Robust DDoS Detection in Software-Defined Networks: A Comparative Analysis of RBF-SVM and Gaussian Naïve Bayes with Feature Management Strategies
Keywords:
DDoS Attack Detection, Software-Defined Network (SDN), Support Vector Machine (SVM), Gaussian Naïve Bayes, Feature Selection, Dimensionality ReductionAbstract
Distributed Denial of Service (DDoS) attacks pose a serious risk to network reliability, particularly within Software-Defined Networking (SDN) architectures that rely on centralized control. This research analyzes the effectiveness of Gaussian Naïve Bayes (GNB) and Support Vector Machine (SVM) with a Radial Basis Function (RBF) kernel for identifying DDoS attacks using an SDN traffic dataset consisting of 104,345 flow records.
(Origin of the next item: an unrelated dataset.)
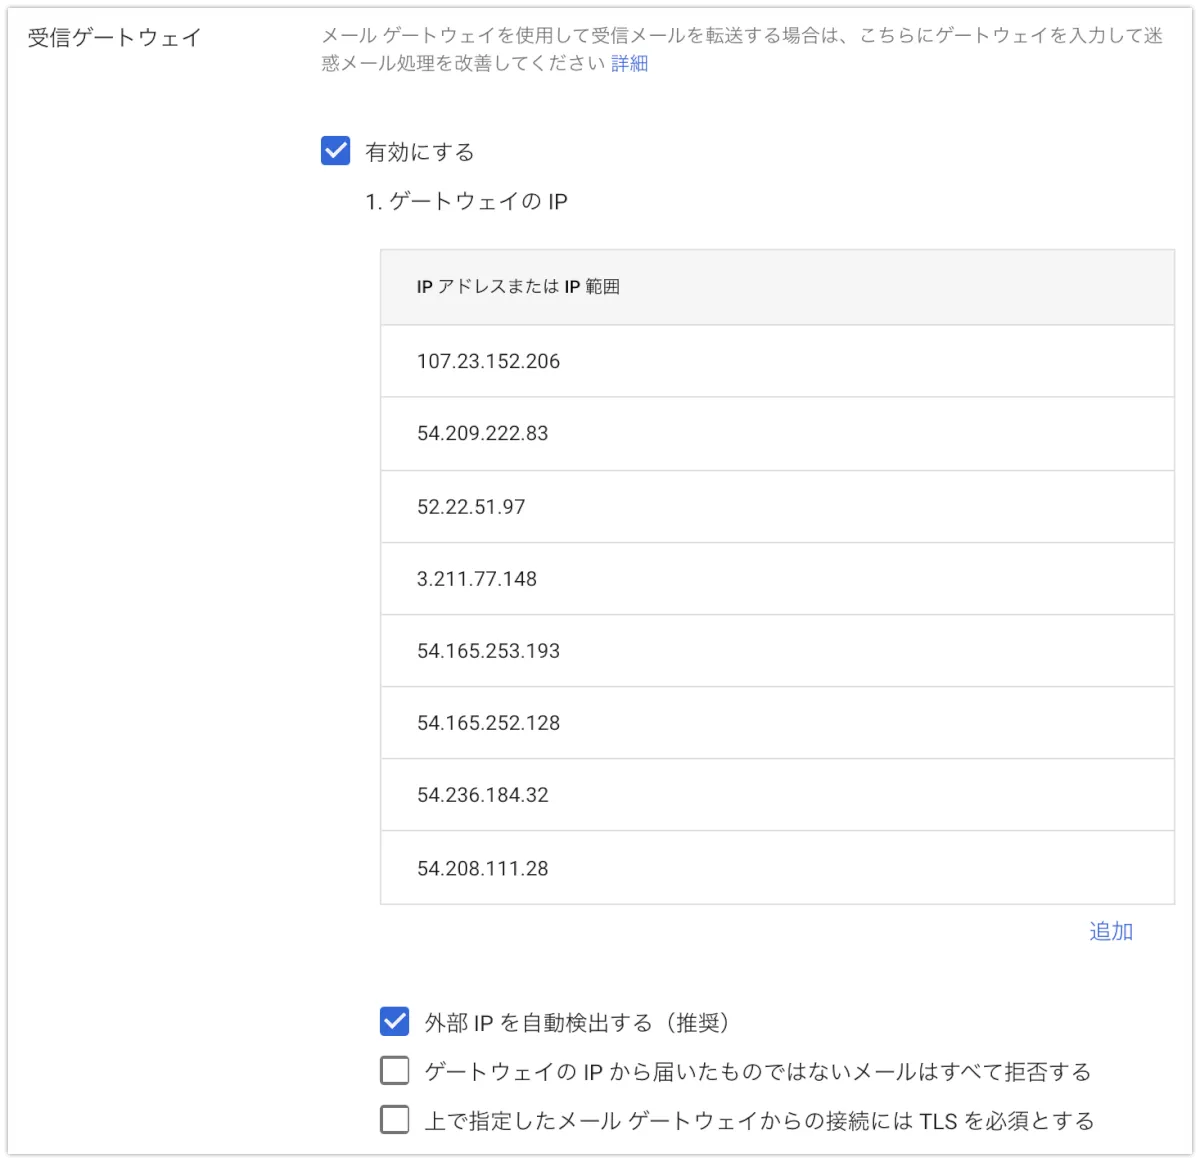Screen dimensions: 1200x1162
Task: Click the IP アドレスまたは IP 範囲 column header
Action: click(518, 287)
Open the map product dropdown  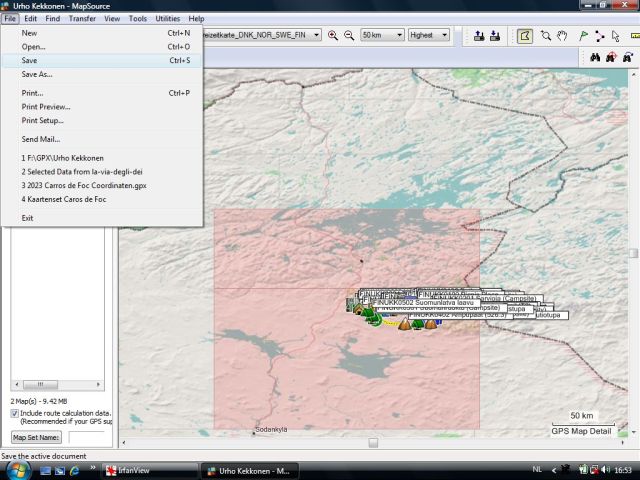point(316,35)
Three different feature-handling strategies are explored: using the complete feature set without reduction, applying feature selection through SelectKBest, and performing dimensionality reduction with Principal Component Analysis (PCA). Model validation is carried out using Stratified K-Fold Cross-Validation with K values of 2, 5, and 10. Predictions obtained from each fold are merged into a single aggregated confusion matrix to compute evaluation metrics, including accuracy, precision, recall, and F1-score. Experimental results demonstrate that RBF-SVM without feature reduction delivers the highest detection performance, reaching an accuracy of up to 96.9%, while GNB provides lower accuracy but operates with greater computational efficiency. These findings indicate that an evaluation framework based on aggregated confusion matrices can provide more dependable performance estimates for DDoS detection systems deployed in SDN environments.